I did not know this, but my cousin Darlene told me Aunt Dottie dabbled with reupholster too. I can totally see her doing that. Maybe she was the guiding hand in this project?
This chair will forever now be referred to as the "red" chair. I like to think it's happy with it's new look after screaming for years, "Someone make me pretty again!"
I may have covered this in the post I did on the brown chair, let me reiterate if I did. When we finished the basement, I started looking at furniture.
Should I buy new furniture for the upstairs and move the old stuff downstairs? When I looked at the cost of new furniture, I felt queasy. We paid a lot for the living room furniture and it's not in the greatest shape just 5 years later, even taking into account we don't have small children anymore.
So while strolling through Habitat for Humanity Restore in Ann Arbor, I came across some chairs I liked. This one was $5, I got it during a half off sale.
Burke really liked it because it felt solid to him. I tested it to make sure the frame was good by trying to twist it. Yep... solid.
We took it home and began to pull the fabric off. If I had to guess the age of this chair, I would say somewhere in the 1990's. I did find a receipt for some Chinese food in it that was dated in the year 2000.

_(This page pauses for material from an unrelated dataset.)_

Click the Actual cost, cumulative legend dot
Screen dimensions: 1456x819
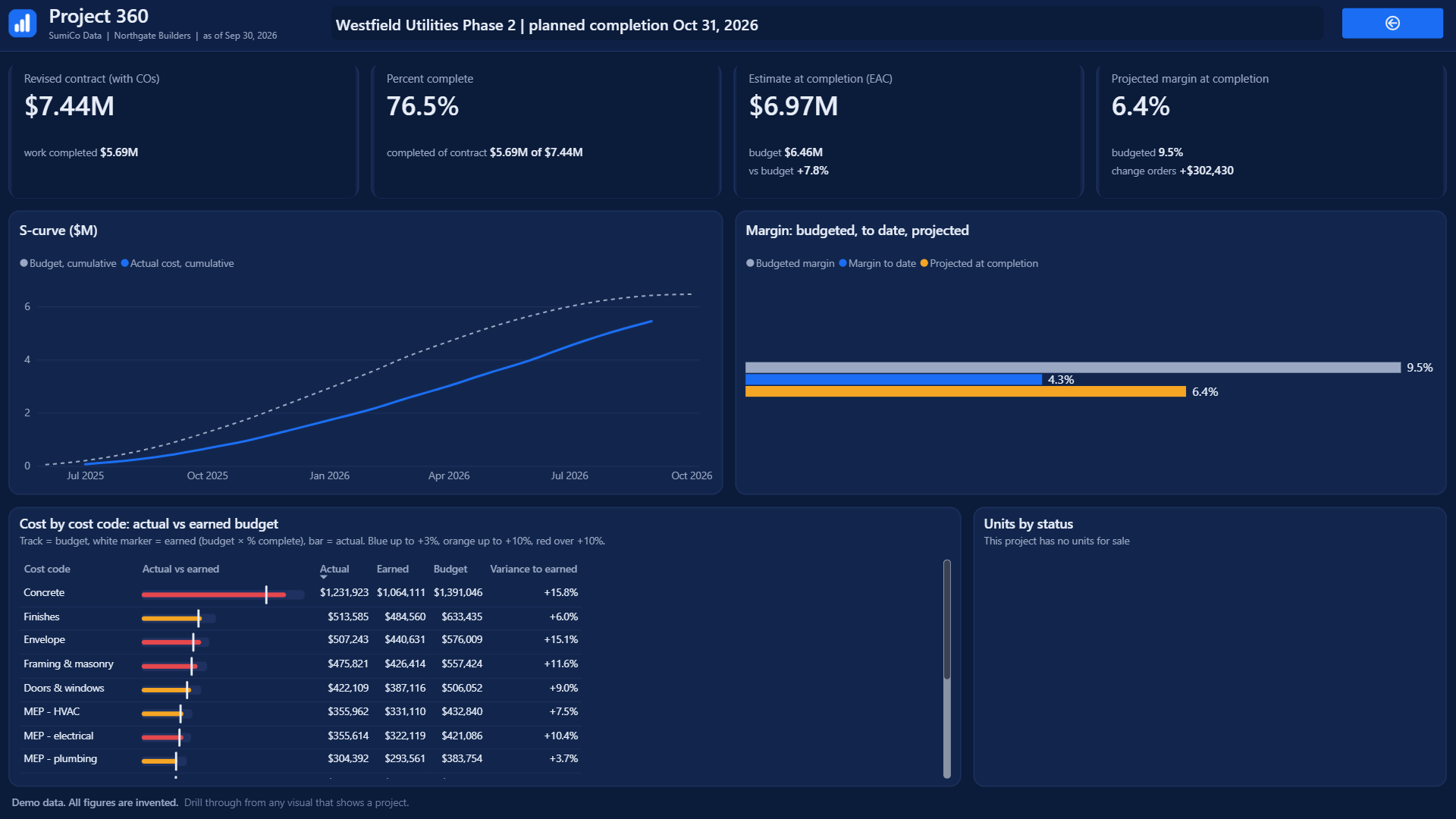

The trick is to reverse engineer it. Removing each section and retaining the old fabric to use as a pattern. I started at the bottom, removing the dust cover.

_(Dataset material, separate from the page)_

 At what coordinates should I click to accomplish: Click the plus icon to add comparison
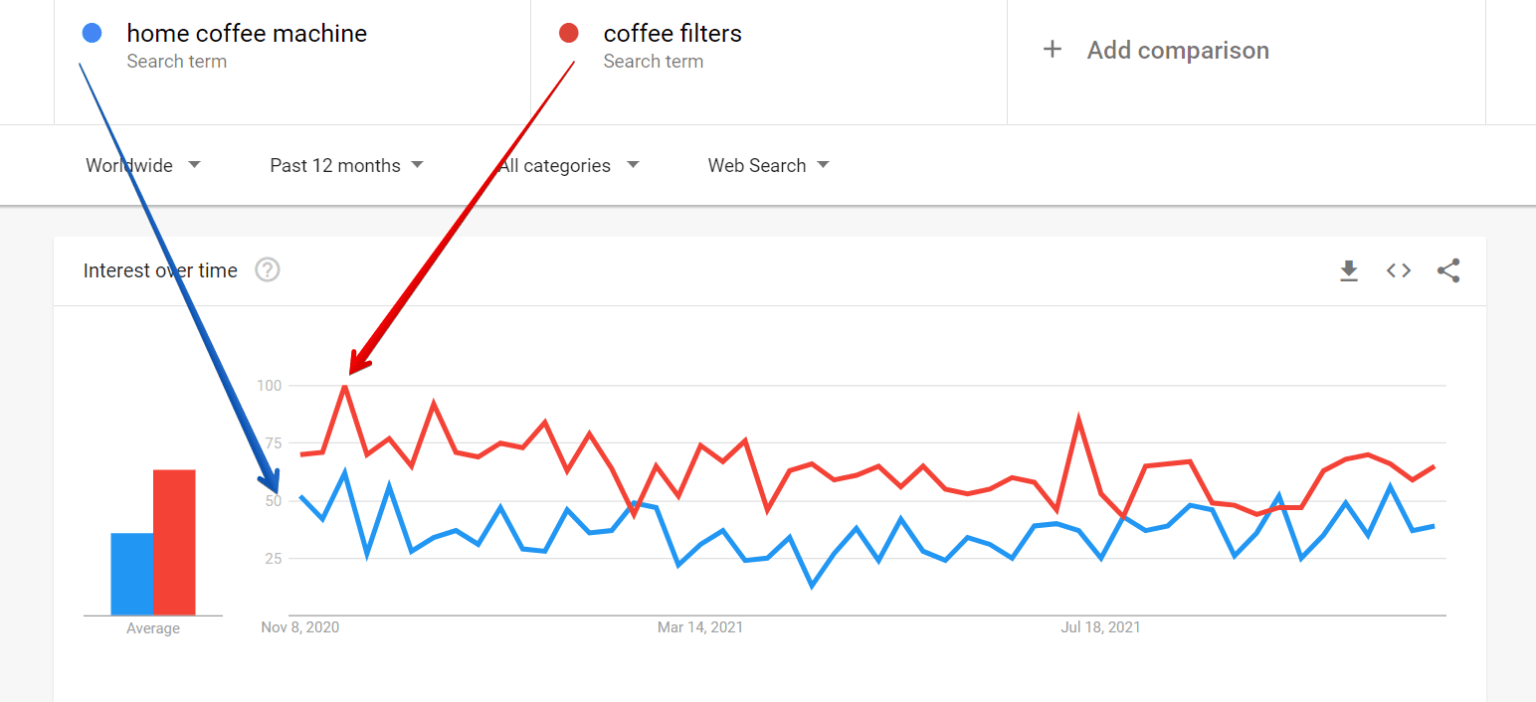tap(1052, 49)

I then moved to the back and sides. They used this item called curve ease and I did the same. I ordered some immediately. In this stage of the project, I lost my helper - he was done.

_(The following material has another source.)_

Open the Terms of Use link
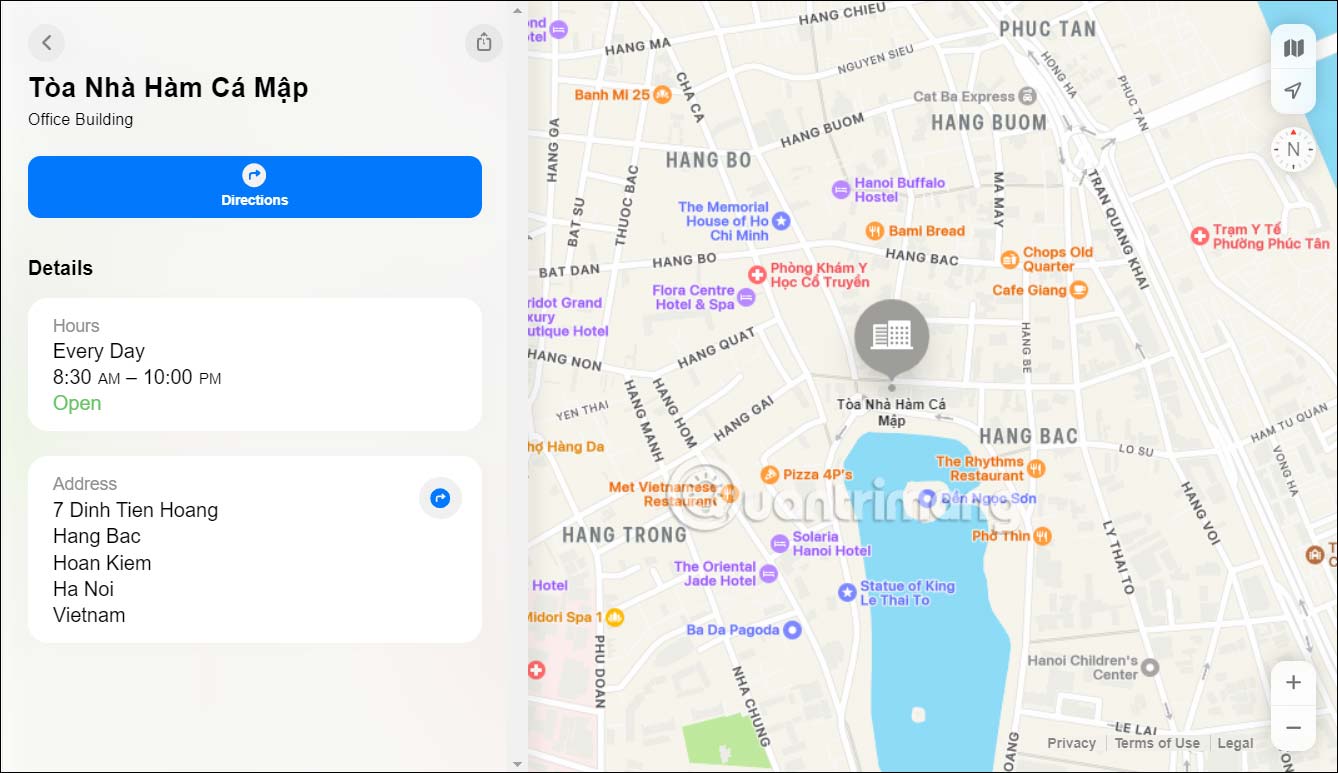The height and width of the screenshot is (773, 1338). tap(1157, 743)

I took off the first layer of fabric and discovered the foam, cotton and under fabric was really dusty from years of use, so I took off everything.
Normally you would just take off the first layer to keep costs down, keeping some of the cotton/foam. However, I thought .... if I truly screw it up - I'm out $5, so everything came off.
There were 3 layers of foam and fabric on this chair and about 3.2 million staples. OMG, the staples. I started out using a hammer, small screw driver and pliers, pulling out most of the staples. I ordered a couple of tools online to help, but really ... these tools worked the best.
I actually found it quite calming hammering and yanking those staples out. It took me nearly a week just to get it down to the bare bones. I got to spend a Sunday and nights after work on it.
This might be a better indication of the amount of staples there were. Rows and rows right on top of each other. Someone was staple gun happy. Once I thought I was done, I went back over everything with a hammer to make sure nothing sharp was sticking out ... ready to eat my finger.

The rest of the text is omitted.